[What you need to do] Word for word, reproduce all of the entries shown below.

[Stored items]
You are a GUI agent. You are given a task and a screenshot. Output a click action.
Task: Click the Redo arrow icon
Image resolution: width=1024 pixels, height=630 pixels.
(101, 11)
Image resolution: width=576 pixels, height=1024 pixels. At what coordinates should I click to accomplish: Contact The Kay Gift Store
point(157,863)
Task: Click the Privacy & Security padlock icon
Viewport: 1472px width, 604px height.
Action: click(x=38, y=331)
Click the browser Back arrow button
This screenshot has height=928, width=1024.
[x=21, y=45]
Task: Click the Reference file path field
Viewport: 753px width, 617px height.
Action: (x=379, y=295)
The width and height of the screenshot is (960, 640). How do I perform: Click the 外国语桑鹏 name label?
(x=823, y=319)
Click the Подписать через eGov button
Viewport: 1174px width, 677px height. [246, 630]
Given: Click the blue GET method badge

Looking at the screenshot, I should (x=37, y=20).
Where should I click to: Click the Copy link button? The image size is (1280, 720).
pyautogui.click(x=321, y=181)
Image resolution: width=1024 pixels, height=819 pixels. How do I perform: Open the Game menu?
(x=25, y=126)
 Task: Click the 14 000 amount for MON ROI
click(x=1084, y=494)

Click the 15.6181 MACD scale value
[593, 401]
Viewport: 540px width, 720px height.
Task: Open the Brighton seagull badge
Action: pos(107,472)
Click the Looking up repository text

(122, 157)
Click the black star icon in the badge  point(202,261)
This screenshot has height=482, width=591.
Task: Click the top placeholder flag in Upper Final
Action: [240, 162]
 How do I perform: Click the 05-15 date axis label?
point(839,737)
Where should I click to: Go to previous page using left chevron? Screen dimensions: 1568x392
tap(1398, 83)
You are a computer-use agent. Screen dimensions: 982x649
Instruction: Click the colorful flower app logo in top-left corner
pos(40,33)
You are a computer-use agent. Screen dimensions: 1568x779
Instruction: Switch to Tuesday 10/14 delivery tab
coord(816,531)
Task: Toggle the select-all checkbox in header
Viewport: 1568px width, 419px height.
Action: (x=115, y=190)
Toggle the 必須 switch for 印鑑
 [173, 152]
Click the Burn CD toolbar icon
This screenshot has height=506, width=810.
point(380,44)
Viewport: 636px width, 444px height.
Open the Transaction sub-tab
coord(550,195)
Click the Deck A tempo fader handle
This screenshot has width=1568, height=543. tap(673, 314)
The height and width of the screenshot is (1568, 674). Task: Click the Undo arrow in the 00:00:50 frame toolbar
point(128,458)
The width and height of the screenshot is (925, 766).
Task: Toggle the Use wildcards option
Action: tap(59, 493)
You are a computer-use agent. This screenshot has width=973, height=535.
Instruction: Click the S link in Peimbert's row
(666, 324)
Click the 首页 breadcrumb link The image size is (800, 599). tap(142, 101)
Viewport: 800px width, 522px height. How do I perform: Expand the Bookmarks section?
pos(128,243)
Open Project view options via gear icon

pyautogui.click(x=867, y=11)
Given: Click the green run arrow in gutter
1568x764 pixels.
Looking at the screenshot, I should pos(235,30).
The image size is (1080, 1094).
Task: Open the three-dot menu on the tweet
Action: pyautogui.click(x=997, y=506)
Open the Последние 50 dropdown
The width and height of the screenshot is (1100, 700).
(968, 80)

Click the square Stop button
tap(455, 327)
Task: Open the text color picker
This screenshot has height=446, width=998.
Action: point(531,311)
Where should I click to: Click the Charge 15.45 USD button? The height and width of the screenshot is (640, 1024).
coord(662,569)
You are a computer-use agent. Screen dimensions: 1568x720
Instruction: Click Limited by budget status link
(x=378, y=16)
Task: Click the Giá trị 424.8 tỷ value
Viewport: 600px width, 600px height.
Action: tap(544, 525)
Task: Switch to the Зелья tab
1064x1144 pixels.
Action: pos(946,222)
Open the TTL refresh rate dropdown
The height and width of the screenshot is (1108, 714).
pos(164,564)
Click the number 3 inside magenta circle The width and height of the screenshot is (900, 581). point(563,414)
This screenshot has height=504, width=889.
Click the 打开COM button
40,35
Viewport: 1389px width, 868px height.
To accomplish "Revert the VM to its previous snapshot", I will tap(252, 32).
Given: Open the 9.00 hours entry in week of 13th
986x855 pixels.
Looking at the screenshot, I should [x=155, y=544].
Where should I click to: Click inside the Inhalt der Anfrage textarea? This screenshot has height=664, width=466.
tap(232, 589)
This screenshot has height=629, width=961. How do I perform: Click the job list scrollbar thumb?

[Response to the task]
You are a GUI agent. You are given a task and a screenshot. Output a click action.
Task: Click the Redo arrow icon
Image resolution: width=1024 pixels, height=630 pixels.
(101, 11)
Image resolution: width=576 pixels, height=1024 pixels. At what coordinates should I click to accomplish: Contact The Kay Gift Store
point(157,863)
Task: Click the Privacy & Security padlock icon
Viewport: 1472px width, 604px height.
Action: click(x=38, y=331)
Click the browser Back arrow button
This screenshot has height=928, width=1024.
[x=21, y=45]
Task: Click the Reference file path field
Viewport: 753px width, 617px height.
Action: (x=379, y=295)
The width and height of the screenshot is (960, 640). How do I perform: Click the 外国语桑鹏 name label?
(x=823, y=319)
Click the Подписать через eGov button
Viewport: 1174px width, 677px height. [246, 630]
Given: Click the blue GET method badge

Looking at the screenshot, I should (x=37, y=20).
Where should I click to: Click the Copy link button? The image size is (1280, 720).
pyautogui.click(x=321, y=181)
Image resolution: width=1024 pixels, height=819 pixels. How do I perform: Open the Game menu?
(x=25, y=126)
 Task: Click the 14 000 amount for MON ROI
click(x=1084, y=494)

Click the 15.6181 MACD scale value
[593, 401]
Viewport: 540px width, 720px height.
Task: Open the Brighton seagull badge
Action: pos(107,472)
Click the Looking up repository text

(122, 157)
Click the black star icon in the badge  point(202,261)
This screenshot has height=482, width=591.
Task: Click the top placeholder flag in Upper Final
Action: [240, 162]
 How do I perform: Click the 05-15 date axis label?
point(839,737)
Where should I click to: Go to previous page using left chevron? Screen dimensions: 1568x392
tap(1398, 83)
You are a computer-use agent. Screen dimensions: 982x649
Instruction: Click the colorful flower app logo in top-left corner
pos(40,33)
You are a computer-use agent. Screen dimensions: 1568x779
Instruction: Switch to Tuesday 10/14 delivery tab
coord(816,531)
Task: Toggle the select-all checkbox in header
Viewport: 1568px width, 419px height.
Action: (x=115, y=190)
Toggle the 必須 switch for 印鑑
 [173, 152]
Click the Burn CD toolbar icon
This screenshot has height=506, width=810.
point(380,44)
Viewport: 636px width, 444px height.
Open the Transaction sub-tab
coord(550,195)
Click the Deck A tempo fader handle
This screenshot has width=1568, height=543. tap(673, 314)
The height and width of the screenshot is (1568, 674). Task: Click the Undo arrow in the 00:00:50 frame toolbar
point(128,458)
The width and height of the screenshot is (925, 766).
Task: Toggle the Use wildcards option
Action: tap(59, 493)
You are a computer-use agent. This screenshot has width=973, height=535.
Instruction: Click the S link in Peimbert's row
(666, 324)
Click the 首页 breadcrumb link The image size is (800, 599). tap(142, 101)
Viewport: 800px width, 522px height. How do I perform: Expand the Bookmarks section?
pos(128,243)
Open Project view options via gear icon

pyautogui.click(x=867, y=11)
Given: Click the green run arrow in gutter
1568x764 pixels.
Looking at the screenshot, I should pos(235,30).
The image size is (1080, 1094).
Task: Open the three-dot menu on the tweet
Action: pyautogui.click(x=997, y=506)
Open the Последние 50 dropdown
The width and height of the screenshot is (1100, 700).
(968, 80)

Click the square Stop button
tap(455, 327)
Task: Open the text color picker
This screenshot has height=446, width=998.
Action: point(531,311)
Where should I click to: Click the Charge 15.45 USD button? The height and width of the screenshot is (640, 1024).
coord(662,569)
You are a computer-use agent. Screen dimensions: 1568x720
Instruction: Click Limited by budget status link
(x=378, y=16)
Task: Click the Giá trị 424.8 tỷ value
Viewport: 600px width, 600px height.
Action: tap(544, 525)
Task: Switch to the Зелья tab
1064x1144 pixels.
Action: pos(946,222)
Open the TTL refresh rate dropdown
The height and width of the screenshot is (1108, 714).
pos(164,564)
Click the number 3 inside magenta circle The width and height of the screenshot is (900, 581). point(563,414)
This screenshot has height=504, width=889.
Click the 打开COM button
40,35
Viewport: 1389px width, 868px height.
To accomplish "Revert the VM to its previous snapshot", I will tap(252, 32).
Given: Open the 9.00 hours entry in week of 13th
986x855 pixels.
Looking at the screenshot, I should [x=155, y=544].
Where should I click to: Click inside the Inhalt der Anfrage textarea? This screenshot has height=664, width=466.
tap(232, 589)
This screenshot has height=629, width=961. How do I perform: Click the job list scrollbar thumb?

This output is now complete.